When Amelia Possanza moved to Brooklyn to build a life of her own, she found herself surrounded by queer stories: she read them on landmark placards, overheard them on the pool deck when she joined the world's largest LGBTQ swim team, and even watched them on TV in her cockroach-infested apartment. These stories inspired her to seek out lesbians throughout history who could become her role models, in romance and in life. Centered around seven love stories for the ages, this is Possanza's journey into the archives to recover the personal histories of lesbians in the twentieth century: who they were, how they loved, why their stories were destroyed, and where their memories echo and live on.
[Possanza] has bridged the historical and the memoir ... The more time she spends covering her bases, the more difficult it is to see what’s under her feet. This is a shame because Possanza tells compelling, loving stories of lesbians who were not yet “lesbians,” as we’ve come to know them.
Ambitious ... Possanza uses her own life as map, evidence, and spackle ... This technique is not always so graceful ... Possanza’s use of first-person can at times smudge her critical lens ... The marketing copy describes Lesbian Love Story as a perfect fit 'for readers of Saidiya Hartman and Jeanette Winterson,' but absent a deeper engagement with Hartman, Possanza seems to imply her methodological approach sprang, fully formed, from her own imagination ... Possanza has a frustrating tendency to expound on a subject for several paragraphs, several pages—in one case a jaw-dropping twenty pages—before lackadaisically mentioning the researcher whose work she has been relying on ... Possanza...adopts a moralistic, didactic tone throughout Lesbian Love Story that feels more appropriate for children’s literature.

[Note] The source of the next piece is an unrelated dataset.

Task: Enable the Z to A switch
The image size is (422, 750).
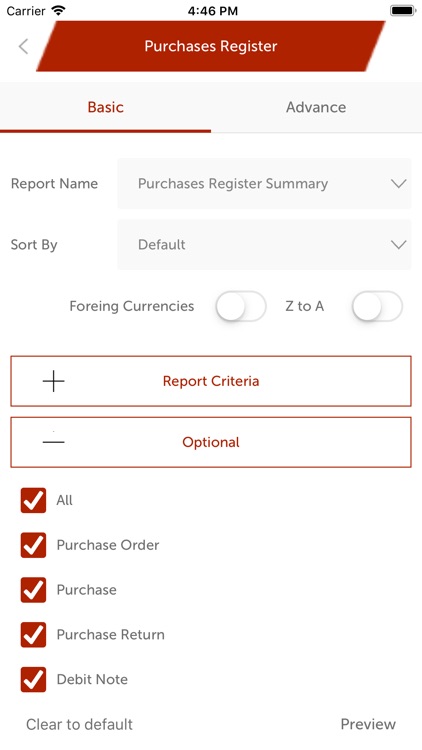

I think a lot of the stories Possanza uncovered for this book will be unfamiliar to people — both queer and not queer — and that is part of what makes reading it so enthralling ... As you’re reading through the narrative Possanza was able to piece together and, sometimes, creatively fill in the missing pieces of the lives of these people, she also expertly weaves in the stories of her own life that have some relation to the stories she’s unearthed for us.